▶ **Text excerpt**

[Start]

# First common ride......



## Lauren0210 (14 January 2014)

Evening!

i have signed up for 4 common rides over summer, they will be my first! 
I will be riding a hired horse that my friend used last year and that I have ridden on a hack, he is a great horse and I'm comfortable on him, however, being my first common ride I am a wee bit nervous... Bonchester is the first one in may and was wondering if anyone could give me advice/tips? Also what to expect from the route?

Thank you in advance.

lauren


----------



## Daisystar (16 January 2014)

Hello 
The rides are great fun! I did my first last year, i did 3 and had a brilliant day for each of them. I havent done bonchester before, is it a fast one?

Planning on a few this year, would love to do more but it costs so much to hire lol

You will have a great time, hopefully the weather is as good as last year!

where are u hiring from?


----------



## Roasted Chestnuts (17 January 2014)

One tip for you, Vaseline!!

Other than that have fun and stay off other people back sides,


----------



## Lauren0210 (17 January 2014)

Daisystar said:



			Hello 
The rides are great fun! I did my first last year, i did 3 and had a brilliant day for each of them. I havent done bonchester before, is it a fast one?

Planning on a few this year, would love to do more but it costs so much to hire lol

You will have a great time, hopefully the weather is as good as last year!

where are u hiring from?
		
Click to expand...


Hey, I'm booked for bonchester, Lanark, crayling and Edinburgh !
which ones did you do? I paid all my deposits of £50 so I only have the balances to pay..
i am riding Clyde from lasswade, I've ridden him before and will have a few hacks on him before the rides.


----------



## Lauren0210 (17 January 2014)

Ha ha! I'll remember the Vaseline !!

I will do my best to avoid bums! But watching the videos it looks some what impossible at times!!! 

Cheers!


----------



## Roasted Chestnuts (17 January 2014)

Lauren0210 said:



			Ha ha! I'll remember the Vaseline !!

[End]

▶ **Data lines**

[Start]

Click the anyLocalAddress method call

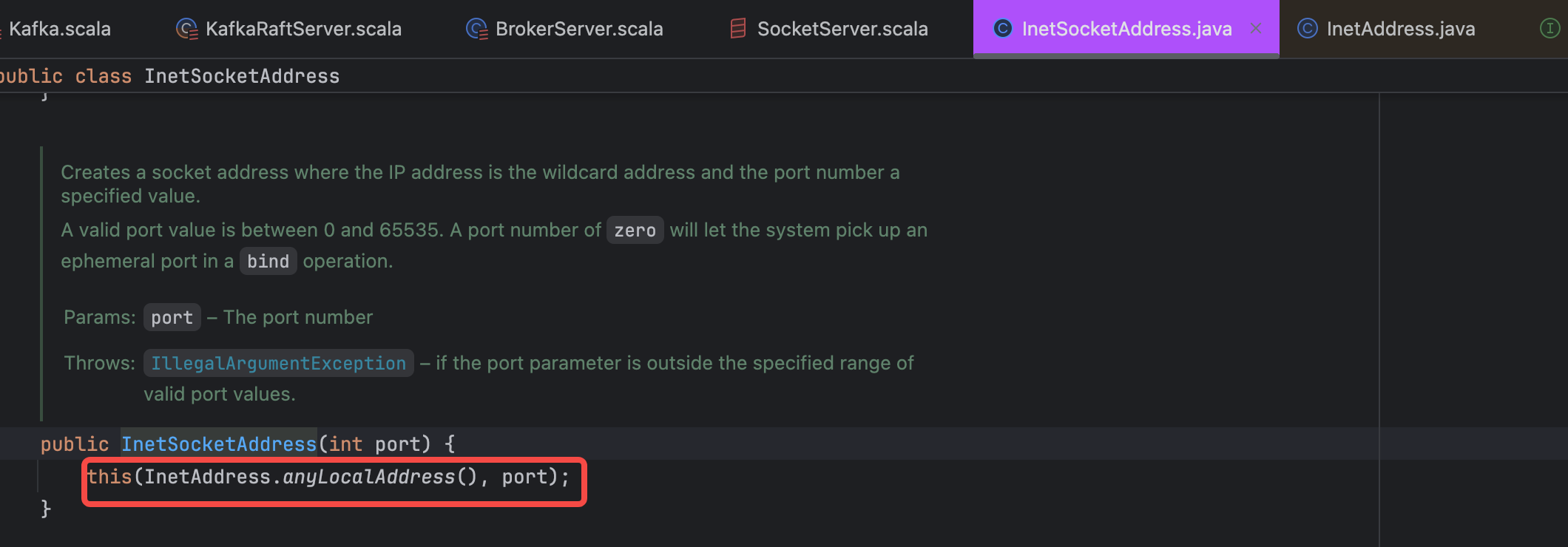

[End]

Reproduce the passage of the common ride thread between "Click to expand..." and "before the rides.", inclusive, changing "deposits" to "payments".

▶ **Response to this task**
Click to expand...


Hey, I'm booked for bonchester, Lanark, crayling and Edinburgh !
which ones did you do? I paid all my payments of £50 so I only have the balances to pay..
i am riding Clyde from lasswade, I've ridden him before and will have a few hacks on him before the rides.